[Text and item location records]
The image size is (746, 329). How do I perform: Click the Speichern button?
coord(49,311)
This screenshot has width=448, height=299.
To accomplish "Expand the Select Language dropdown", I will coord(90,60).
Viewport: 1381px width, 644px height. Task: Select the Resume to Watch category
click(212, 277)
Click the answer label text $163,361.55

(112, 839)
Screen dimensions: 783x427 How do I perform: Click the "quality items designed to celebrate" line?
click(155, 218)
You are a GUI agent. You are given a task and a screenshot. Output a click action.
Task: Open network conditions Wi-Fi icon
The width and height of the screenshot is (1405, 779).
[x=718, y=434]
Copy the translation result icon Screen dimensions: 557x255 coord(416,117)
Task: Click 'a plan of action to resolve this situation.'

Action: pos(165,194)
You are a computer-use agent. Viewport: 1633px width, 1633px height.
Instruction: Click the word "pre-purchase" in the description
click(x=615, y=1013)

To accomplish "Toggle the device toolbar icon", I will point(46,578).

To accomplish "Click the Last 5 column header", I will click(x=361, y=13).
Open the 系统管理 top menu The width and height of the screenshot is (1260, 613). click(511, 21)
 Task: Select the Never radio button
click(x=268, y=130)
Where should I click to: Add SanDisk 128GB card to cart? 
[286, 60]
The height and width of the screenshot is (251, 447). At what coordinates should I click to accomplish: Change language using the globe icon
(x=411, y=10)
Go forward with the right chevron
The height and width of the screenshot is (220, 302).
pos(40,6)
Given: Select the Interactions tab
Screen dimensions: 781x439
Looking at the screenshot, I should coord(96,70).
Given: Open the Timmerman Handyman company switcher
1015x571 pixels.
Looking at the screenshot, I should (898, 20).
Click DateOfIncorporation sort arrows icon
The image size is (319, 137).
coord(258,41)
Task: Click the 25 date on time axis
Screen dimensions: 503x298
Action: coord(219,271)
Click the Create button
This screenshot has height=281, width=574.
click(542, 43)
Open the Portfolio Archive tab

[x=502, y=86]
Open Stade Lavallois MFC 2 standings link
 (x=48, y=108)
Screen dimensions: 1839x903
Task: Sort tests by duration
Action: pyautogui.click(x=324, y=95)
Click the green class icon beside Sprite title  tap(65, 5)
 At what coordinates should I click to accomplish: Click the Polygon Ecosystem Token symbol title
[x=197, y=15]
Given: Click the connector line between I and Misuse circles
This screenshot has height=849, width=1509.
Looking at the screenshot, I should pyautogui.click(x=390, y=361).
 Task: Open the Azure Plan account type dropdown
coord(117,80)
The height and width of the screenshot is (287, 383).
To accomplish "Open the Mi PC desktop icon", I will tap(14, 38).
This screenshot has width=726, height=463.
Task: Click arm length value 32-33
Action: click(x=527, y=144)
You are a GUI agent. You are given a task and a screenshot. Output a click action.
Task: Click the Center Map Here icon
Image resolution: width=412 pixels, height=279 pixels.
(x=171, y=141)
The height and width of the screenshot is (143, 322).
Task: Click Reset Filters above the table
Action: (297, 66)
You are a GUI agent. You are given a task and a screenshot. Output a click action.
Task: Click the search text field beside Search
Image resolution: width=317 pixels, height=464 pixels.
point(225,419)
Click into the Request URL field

- _Exercise objective_
Rewrite the records from the start up to and including the line with "[x=502, y=86]", replacing "Screen dimensions" with "Screen size" and leaving everything else unchanged.

- _Result_
The image size is (746, 329). How do I perform: Click the Speichern button?
coord(49,311)
This screenshot has width=448, height=299.
To accomplish "Expand the Select Language dropdown", I will coord(90,60).
Viewport: 1381px width, 644px height. Task: Select the Resume to Watch category
click(212, 277)
Click the answer label text $163,361.55

(112, 839)
Screen size: 783x427 How do I perform: Click the "quality items designed to celebrate" line?
click(155, 218)
You are a GUI agent. You are given a task and a screenshot. Output a click action.
Task: Open network conditions Wi-Fi icon
The width and height of the screenshot is (1405, 779).
[x=718, y=434]
Copy the translation result icon Screen size: 557x255 coord(416,117)
Task: Click 'a plan of action to resolve this situation.'

Action: pos(165,194)
You are a computer-use agent. Viewport: 1633px width, 1633px height.
Instruction: Click the word "pre-purchase" in the description
click(x=615, y=1013)

To accomplish "Toggle the device toolbar icon", I will point(46,578).

To accomplish "Click the Last 5 column header", I will click(x=361, y=13).
Open the 系统管理 top menu The width and height of the screenshot is (1260, 613). click(511, 21)
 Task: Select the Never radio button
click(x=268, y=130)
Where should I click to: Add SanDisk 128GB card to cart? 
[286, 60]
The height and width of the screenshot is (251, 447). At what coordinates should I click to accomplish: Change language using the globe icon
(x=411, y=10)
Go forward with the right chevron
The height and width of the screenshot is (220, 302).
pos(40,6)
Given: Select the Interactions tab
Screen size: 781x439
Looking at the screenshot, I should coord(96,70).
Given: Open the Timmerman Handyman company switcher
1015x571 pixels.
Looking at the screenshot, I should (898, 20).
Click DateOfIncorporation sort arrows icon
The image size is (319, 137).
coord(258,41)
Task: Click the 25 date on time axis
Screen size: 503x298
Action: coord(219,271)
Click the Create button
This screenshot has height=281, width=574.
click(542, 43)
Open the Portfolio Archive tab

[x=502, y=86]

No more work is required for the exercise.